Exercise goal —
Each entry is to be printed again word for word.

Records excerpted from a collection:
==================================================

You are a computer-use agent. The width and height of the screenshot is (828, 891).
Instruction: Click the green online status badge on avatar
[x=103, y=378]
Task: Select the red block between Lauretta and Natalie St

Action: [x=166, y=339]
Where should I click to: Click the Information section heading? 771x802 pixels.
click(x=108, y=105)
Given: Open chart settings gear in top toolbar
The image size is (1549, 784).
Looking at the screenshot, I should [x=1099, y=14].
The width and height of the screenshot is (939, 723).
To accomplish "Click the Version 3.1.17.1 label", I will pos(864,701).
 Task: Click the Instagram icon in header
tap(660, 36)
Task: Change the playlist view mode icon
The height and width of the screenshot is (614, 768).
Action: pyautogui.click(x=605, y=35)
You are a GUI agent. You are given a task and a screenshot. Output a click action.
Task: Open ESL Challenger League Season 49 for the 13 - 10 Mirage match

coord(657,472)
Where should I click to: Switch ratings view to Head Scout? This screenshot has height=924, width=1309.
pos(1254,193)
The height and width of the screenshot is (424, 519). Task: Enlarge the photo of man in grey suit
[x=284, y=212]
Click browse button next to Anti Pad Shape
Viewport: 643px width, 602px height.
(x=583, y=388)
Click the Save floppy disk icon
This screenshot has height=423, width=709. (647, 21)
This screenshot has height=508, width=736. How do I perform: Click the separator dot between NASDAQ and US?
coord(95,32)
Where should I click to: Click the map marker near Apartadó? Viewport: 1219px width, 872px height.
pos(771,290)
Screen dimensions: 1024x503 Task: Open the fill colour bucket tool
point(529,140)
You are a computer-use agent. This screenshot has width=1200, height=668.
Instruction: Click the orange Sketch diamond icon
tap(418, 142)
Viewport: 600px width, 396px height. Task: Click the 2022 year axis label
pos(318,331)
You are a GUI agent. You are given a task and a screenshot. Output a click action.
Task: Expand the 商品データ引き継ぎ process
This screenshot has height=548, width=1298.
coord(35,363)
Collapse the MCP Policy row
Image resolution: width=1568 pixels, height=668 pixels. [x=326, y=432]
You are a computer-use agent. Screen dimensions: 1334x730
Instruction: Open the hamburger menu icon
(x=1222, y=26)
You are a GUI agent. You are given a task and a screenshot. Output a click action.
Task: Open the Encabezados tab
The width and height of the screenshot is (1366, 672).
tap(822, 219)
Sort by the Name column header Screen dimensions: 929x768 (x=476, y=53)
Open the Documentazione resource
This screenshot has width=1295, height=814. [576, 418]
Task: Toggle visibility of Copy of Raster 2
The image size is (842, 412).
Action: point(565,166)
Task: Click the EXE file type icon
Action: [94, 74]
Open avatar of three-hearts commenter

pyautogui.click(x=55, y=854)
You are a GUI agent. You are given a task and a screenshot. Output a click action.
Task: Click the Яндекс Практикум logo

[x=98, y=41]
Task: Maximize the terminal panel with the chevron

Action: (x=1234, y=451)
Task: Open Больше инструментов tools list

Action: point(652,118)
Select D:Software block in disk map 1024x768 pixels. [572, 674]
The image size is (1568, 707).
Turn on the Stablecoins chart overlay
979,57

==================================================

Answer area —
You are a computer-use agent. The width and height of the screenshot is (828, 891).
Instruction: Click the green online status badge on avatar
[x=103, y=378]
Task: Select the red block between Lauretta and Natalie St

Action: [x=166, y=339]
Where should I click to: Click the Information section heading? 771x802 pixels.
click(x=108, y=105)
Given: Open chart settings gear in top toolbar
The image size is (1549, 784).
Looking at the screenshot, I should [x=1099, y=14].
The width and height of the screenshot is (939, 723).
To accomplish "Click the Version 3.1.17.1 label", I will pos(864,701).
 Task: Click the Instagram icon in header
tap(660, 36)
Task: Change the playlist view mode icon
The height and width of the screenshot is (614, 768).
Action: pyautogui.click(x=605, y=35)
You are a GUI agent. You are given a task and a screenshot. Output a click action.
Task: Open ESL Challenger League Season 49 for the 13 - 10 Mirage match

coord(657,472)
Where should I click to: Switch ratings view to Head Scout? This screenshot has height=924, width=1309.
pos(1254,193)
The height and width of the screenshot is (424, 519). Task: Enlarge the photo of man in grey suit
[x=284, y=212]
Click browse button next to Anti Pad Shape
Viewport: 643px width, 602px height.
(x=583, y=388)
Click the Save floppy disk icon
This screenshot has height=423, width=709. (647, 21)
This screenshot has height=508, width=736. How do I perform: Click the separator dot between NASDAQ and US?
coord(95,32)
Where should I click to: Click the map marker near Apartadó? Viewport: 1219px width, 872px height.
pos(771,290)
Screen dimensions: 1024x503 Task: Open the fill colour bucket tool
point(529,140)
You are a computer-use agent. This screenshot has width=1200, height=668.
Instruction: Click the orange Sketch diamond icon
tap(418, 142)
Viewport: 600px width, 396px height. Task: Click the 2022 year axis label
pos(318,331)
You are a GUI agent. You are given a task and a screenshot. Output a click action.
Task: Expand the 商品データ引き継ぎ process
This screenshot has height=548, width=1298.
coord(35,363)
Collapse the MCP Policy row
Image resolution: width=1568 pixels, height=668 pixels. [x=326, y=432]
You are a computer-use agent. Screen dimensions: 1334x730
Instruction: Open the hamburger menu icon
(x=1222, y=26)
You are a GUI agent. You are given a task and a screenshot. Output a click action.
Task: Open the Encabezados tab
The width and height of the screenshot is (1366, 672).
tap(822, 219)
Sort by the Name column header Screen dimensions: 929x768 (x=476, y=53)
Open the Documentazione resource
This screenshot has width=1295, height=814. [576, 418]
Task: Toggle visibility of Copy of Raster 2
The image size is (842, 412).
Action: point(565,166)
Task: Click the EXE file type icon
Action: [94, 74]
Open avatar of three-hearts commenter

pyautogui.click(x=55, y=854)
You are a GUI agent. You are given a task and a screenshot. Output a click action.
Task: Click the Яндекс Практикум logo

[x=98, y=41]
Task: Maximize the terminal panel with the chevron

Action: (x=1234, y=451)
Task: Open Больше инструментов tools list

Action: point(652,118)
Select D:Software block in disk map 1024x768 pixels. [572, 674]
The image size is (1568, 707).
Turn on the Stablecoins chart overlay
979,57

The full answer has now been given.